David Allis to receive Gairdner Award
C. David Allis, Joy and Jack Fishman Professor at Rockefeller University, is a recipient of the 2007 Gairdner Foundation International Awards. Allis is one of five scientists honored by the Gairdner Foundation for “fundamental discoveries that will have impact on human genetic development, cancer and other diseases.”
“Thanks to the work of David Allis, we know that another layer of gene regulation occurs away from the genome at the level of gene-interacting proteins, called histones,” says Rockefeller University President Paul Nurse, himself a 1992 recipient of the Gairdner Award who has also received a Nobel Prize in Physiology or Medicine. “The fruit of David’s work has potential for developing treatments for diseases caused by misregulated genes, including cancer.”
Each Gairdner awardee receives $30,000 and a statue (Le Coeur) at a gala dinner that will be held this year on October 25th at the Four Seasons Hotel in Toronto.
Scientists in C. David Allis’s Laboratory of Chromatin Biology and Epigenetics study what happens to genes when DNA-packaging proteins called histones are chemically modified. These modifications, which involve the addition or removal of specific chemical groups to individual amino acids in the histones, can activate or silence genes. Over the last decade, Allis and his colleagues have provided evidence that suggests that patterns or combinations of these histone marks represent another layer of gene regulation that takes place away from DNA itself.

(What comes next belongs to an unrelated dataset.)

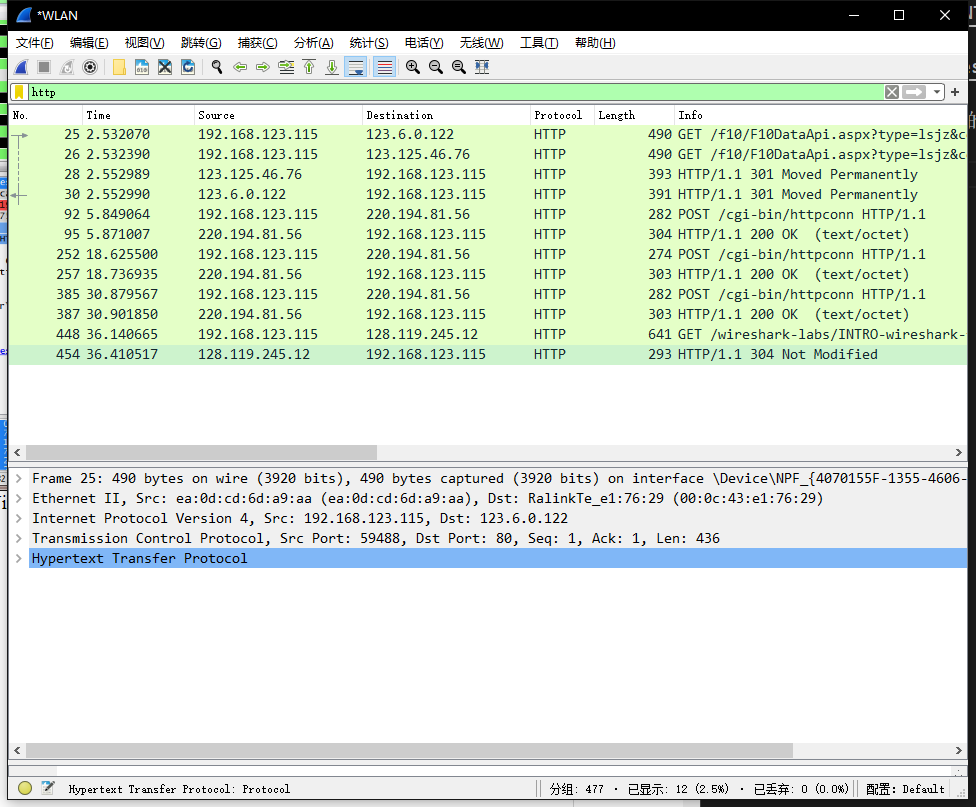Clear the http display filter with the X
976x807 pixels.
tap(891, 91)
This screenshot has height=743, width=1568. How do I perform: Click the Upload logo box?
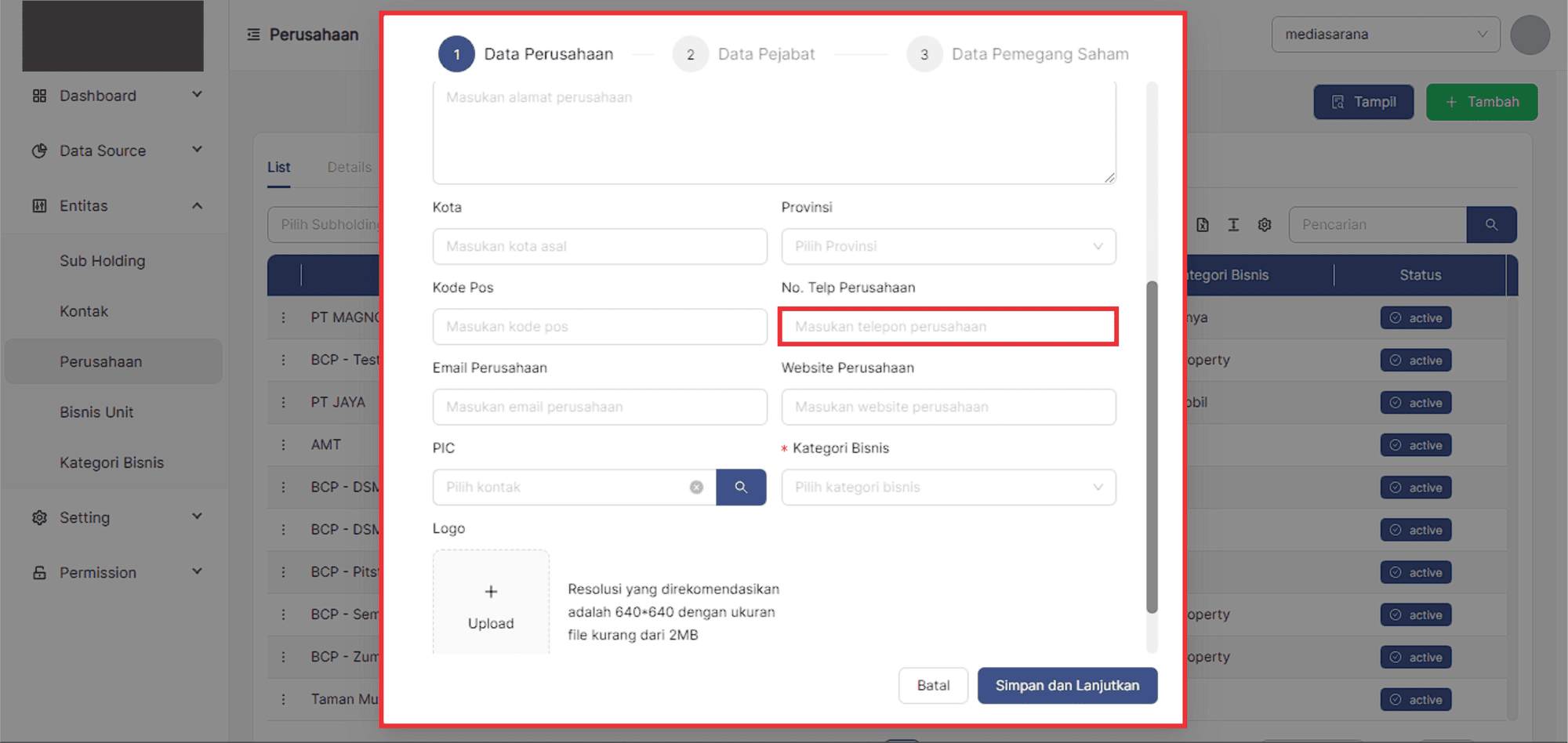tap(491, 603)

The “Gairdners,” founded by the late Toronto businessman James Gairdner, are now in their 48th year. Since 1959, when the first Gairdner Foundation International Awards were presented, 14 recipients have been associated with The Rockefeller University. The Gairdners have grown to be one of the most prestigious international awards for medical research, recognizing outstanding contributions by medical scientists worldwide whose work will significantly improve the quality of life. Of the 283 Gairdner awardees, 68 have gone on to win the Nobel Prize.